◆ Exercise prompt ◆
Transcribe the rows character for character, beginning at the line that has "Where should I click to: Tap" and stopping after the line that has "pixels. pyautogui.click(x=92, y=293)". Give only those lines.
:: Source data ::
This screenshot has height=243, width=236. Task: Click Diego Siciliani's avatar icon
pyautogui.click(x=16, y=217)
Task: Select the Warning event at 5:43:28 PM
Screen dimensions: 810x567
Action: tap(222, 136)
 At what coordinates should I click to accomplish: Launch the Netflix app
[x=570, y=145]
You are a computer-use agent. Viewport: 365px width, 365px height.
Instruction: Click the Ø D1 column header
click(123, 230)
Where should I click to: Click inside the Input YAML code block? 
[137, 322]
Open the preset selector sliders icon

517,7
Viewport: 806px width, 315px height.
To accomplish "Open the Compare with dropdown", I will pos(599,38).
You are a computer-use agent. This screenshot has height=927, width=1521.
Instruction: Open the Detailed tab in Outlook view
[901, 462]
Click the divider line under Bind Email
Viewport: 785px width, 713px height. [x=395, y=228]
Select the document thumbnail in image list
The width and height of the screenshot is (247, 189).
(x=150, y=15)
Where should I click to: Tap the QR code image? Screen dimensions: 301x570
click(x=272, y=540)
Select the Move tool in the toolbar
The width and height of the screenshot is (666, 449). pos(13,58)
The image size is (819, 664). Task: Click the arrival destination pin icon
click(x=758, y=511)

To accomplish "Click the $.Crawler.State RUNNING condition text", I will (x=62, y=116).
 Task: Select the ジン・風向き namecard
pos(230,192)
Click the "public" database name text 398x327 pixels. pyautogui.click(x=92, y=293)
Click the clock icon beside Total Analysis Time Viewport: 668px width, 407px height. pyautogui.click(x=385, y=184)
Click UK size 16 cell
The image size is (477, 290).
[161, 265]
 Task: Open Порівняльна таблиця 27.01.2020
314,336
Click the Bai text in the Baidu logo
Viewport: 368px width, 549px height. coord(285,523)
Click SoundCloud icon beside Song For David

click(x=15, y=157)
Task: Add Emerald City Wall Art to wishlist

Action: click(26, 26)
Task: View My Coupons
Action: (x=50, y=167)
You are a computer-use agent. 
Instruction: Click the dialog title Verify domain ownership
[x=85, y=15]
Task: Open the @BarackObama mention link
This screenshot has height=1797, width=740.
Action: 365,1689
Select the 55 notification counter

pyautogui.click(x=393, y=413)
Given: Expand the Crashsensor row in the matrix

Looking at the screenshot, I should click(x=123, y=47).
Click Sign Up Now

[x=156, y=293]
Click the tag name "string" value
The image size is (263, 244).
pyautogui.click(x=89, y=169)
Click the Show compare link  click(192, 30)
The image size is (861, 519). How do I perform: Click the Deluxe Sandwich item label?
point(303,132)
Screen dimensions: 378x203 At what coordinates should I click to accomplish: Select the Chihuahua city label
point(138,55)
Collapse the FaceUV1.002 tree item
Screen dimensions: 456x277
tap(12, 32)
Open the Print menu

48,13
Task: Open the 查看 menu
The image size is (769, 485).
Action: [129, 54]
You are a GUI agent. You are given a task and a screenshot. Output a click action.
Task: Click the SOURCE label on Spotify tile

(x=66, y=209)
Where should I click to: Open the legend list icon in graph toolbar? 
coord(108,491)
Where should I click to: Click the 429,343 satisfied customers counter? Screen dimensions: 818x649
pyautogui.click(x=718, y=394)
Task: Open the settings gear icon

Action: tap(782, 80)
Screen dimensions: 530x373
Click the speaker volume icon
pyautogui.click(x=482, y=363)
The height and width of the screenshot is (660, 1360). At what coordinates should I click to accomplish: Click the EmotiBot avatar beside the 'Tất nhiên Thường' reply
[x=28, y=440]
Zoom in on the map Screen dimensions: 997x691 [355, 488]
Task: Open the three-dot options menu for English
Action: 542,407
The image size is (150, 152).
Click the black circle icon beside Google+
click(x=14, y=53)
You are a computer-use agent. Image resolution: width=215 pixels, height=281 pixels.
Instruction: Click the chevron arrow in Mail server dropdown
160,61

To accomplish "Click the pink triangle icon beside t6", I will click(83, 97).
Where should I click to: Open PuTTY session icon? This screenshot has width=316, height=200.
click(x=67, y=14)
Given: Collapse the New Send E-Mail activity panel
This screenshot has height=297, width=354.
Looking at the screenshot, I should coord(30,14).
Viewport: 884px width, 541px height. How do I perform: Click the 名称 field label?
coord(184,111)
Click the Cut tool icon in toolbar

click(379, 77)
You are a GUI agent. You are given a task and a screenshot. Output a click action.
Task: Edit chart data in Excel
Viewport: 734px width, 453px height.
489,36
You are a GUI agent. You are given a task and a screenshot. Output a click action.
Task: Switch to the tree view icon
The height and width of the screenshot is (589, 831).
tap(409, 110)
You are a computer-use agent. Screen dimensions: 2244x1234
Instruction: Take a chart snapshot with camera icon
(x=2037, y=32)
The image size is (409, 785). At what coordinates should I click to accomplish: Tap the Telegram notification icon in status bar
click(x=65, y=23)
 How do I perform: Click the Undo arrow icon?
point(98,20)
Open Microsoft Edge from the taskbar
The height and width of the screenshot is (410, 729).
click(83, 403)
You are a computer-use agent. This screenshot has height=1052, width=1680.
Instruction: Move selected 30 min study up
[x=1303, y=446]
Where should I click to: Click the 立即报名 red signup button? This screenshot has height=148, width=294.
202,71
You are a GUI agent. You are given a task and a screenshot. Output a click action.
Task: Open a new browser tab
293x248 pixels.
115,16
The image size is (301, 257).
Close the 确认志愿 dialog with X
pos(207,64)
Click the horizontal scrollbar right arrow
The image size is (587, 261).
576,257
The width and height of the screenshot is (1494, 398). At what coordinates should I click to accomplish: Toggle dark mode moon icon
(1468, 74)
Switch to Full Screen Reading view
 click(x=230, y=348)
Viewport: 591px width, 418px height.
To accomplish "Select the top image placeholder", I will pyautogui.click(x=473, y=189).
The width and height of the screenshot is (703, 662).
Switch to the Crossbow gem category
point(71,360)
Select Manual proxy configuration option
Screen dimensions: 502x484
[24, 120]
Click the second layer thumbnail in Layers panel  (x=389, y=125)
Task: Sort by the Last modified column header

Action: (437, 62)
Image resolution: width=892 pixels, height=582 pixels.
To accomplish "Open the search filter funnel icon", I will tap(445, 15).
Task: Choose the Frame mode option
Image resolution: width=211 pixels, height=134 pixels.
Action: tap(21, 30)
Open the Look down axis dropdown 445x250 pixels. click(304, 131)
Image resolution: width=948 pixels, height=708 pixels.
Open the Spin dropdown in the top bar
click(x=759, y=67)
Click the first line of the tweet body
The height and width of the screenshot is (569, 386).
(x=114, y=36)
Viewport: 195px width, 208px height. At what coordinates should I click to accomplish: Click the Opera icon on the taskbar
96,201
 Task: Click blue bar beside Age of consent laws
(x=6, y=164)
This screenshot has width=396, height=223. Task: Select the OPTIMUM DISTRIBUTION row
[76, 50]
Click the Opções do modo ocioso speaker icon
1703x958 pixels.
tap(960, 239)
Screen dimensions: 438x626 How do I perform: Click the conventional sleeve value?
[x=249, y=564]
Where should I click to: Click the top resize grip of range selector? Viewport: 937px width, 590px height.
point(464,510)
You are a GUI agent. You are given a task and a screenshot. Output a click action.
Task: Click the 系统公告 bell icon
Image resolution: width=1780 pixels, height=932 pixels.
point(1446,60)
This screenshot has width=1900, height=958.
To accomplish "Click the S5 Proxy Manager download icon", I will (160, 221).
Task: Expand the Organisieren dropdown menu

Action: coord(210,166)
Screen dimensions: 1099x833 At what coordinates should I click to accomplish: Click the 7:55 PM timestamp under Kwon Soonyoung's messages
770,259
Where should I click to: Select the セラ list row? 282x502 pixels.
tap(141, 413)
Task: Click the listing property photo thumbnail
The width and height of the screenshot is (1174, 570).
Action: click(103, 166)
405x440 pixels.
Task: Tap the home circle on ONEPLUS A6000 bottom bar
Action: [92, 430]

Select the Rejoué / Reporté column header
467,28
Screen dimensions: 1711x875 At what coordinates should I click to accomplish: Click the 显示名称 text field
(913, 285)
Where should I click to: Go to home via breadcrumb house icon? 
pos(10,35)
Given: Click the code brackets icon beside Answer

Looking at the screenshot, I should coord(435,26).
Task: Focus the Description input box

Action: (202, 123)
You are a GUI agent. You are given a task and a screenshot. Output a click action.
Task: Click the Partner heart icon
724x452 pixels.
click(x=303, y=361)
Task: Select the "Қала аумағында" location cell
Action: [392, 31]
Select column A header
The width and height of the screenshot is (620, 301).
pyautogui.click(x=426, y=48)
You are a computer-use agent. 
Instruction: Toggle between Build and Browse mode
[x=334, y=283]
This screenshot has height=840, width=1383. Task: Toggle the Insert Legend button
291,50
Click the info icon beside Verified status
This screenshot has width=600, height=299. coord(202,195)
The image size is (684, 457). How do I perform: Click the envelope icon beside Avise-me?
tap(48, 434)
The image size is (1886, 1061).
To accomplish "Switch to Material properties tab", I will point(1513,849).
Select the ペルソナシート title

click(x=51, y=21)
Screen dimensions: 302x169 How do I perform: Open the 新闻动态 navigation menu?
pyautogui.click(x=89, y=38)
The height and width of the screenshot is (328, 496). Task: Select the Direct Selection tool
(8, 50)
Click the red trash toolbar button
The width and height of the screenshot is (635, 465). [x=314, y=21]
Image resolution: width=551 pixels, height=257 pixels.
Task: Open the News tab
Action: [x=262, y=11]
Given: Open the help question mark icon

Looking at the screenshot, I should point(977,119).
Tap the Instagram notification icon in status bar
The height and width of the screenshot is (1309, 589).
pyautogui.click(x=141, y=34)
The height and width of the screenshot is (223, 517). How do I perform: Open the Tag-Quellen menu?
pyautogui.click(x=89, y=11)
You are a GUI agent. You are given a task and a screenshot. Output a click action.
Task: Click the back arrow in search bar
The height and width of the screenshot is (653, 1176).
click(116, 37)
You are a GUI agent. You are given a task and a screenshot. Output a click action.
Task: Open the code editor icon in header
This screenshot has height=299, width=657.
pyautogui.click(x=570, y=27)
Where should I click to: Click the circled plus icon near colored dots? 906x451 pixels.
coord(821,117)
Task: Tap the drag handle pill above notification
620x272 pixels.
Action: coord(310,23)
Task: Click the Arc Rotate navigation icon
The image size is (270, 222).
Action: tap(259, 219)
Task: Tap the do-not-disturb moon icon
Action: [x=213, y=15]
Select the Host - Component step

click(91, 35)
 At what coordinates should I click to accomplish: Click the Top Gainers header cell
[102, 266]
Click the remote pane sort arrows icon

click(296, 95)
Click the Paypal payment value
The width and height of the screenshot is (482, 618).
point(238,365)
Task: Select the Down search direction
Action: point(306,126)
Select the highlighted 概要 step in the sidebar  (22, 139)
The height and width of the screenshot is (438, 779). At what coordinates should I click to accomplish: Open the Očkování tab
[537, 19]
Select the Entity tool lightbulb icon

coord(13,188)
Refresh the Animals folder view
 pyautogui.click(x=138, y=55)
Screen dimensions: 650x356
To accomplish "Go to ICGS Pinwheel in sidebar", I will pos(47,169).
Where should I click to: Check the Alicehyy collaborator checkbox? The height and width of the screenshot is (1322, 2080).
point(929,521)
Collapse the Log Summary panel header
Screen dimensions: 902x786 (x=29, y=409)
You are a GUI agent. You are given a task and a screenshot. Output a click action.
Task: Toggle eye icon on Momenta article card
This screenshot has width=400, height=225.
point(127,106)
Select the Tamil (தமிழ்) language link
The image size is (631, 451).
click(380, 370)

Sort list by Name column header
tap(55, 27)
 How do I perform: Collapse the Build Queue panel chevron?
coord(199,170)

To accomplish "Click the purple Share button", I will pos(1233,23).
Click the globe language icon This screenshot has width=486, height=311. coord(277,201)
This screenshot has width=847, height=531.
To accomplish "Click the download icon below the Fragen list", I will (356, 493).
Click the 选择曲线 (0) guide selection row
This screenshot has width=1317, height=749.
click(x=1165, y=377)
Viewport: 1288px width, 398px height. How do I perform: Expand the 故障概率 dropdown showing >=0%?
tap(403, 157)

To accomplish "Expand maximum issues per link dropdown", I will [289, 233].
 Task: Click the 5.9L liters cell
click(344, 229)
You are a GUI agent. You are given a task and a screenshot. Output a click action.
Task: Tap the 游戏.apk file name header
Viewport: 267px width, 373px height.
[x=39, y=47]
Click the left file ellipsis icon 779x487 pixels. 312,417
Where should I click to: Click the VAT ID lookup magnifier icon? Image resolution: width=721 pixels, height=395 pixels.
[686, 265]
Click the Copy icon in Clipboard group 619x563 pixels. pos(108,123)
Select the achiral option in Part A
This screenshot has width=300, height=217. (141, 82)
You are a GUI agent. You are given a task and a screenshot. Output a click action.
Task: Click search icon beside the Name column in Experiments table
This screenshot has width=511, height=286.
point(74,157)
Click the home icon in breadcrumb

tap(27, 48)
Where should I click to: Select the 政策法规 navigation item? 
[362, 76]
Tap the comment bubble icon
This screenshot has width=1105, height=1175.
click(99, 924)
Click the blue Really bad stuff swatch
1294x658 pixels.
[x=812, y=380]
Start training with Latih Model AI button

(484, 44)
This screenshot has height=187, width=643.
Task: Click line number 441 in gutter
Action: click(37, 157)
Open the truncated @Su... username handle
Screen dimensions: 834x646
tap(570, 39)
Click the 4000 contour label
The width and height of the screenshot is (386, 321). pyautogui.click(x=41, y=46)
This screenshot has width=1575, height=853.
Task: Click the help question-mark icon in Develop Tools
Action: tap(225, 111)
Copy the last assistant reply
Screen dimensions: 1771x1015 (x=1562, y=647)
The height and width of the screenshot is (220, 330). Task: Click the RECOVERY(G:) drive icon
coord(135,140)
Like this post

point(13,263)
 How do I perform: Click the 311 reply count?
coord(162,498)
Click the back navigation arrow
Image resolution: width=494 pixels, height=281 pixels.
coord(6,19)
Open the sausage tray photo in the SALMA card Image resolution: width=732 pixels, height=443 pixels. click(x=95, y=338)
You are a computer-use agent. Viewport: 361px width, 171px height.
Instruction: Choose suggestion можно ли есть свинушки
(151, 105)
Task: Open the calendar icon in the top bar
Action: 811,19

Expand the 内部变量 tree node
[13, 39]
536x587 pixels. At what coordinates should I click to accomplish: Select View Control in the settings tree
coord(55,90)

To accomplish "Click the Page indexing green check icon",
:::
◆ Full answer ◆
Where should I click to: Tap the QR code image? Screen dimensions: 301x570
click(x=272, y=540)
Select the Move tool in the toolbar
The width and height of the screenshot is (666, 449). pos(13,58)
The image size is (819, 664). Task: Click the arrival destination pin icon
click(x=758, y=511)

To accomplish "Click the $.Crawler.State RUNNING condition text", I will (x=62, y=116).
 Task: Select the ジン・風向き namecard
pos(230,192)
Click the "public" database name text 398x327 pixels. pyautogui.click(x=92, y=293)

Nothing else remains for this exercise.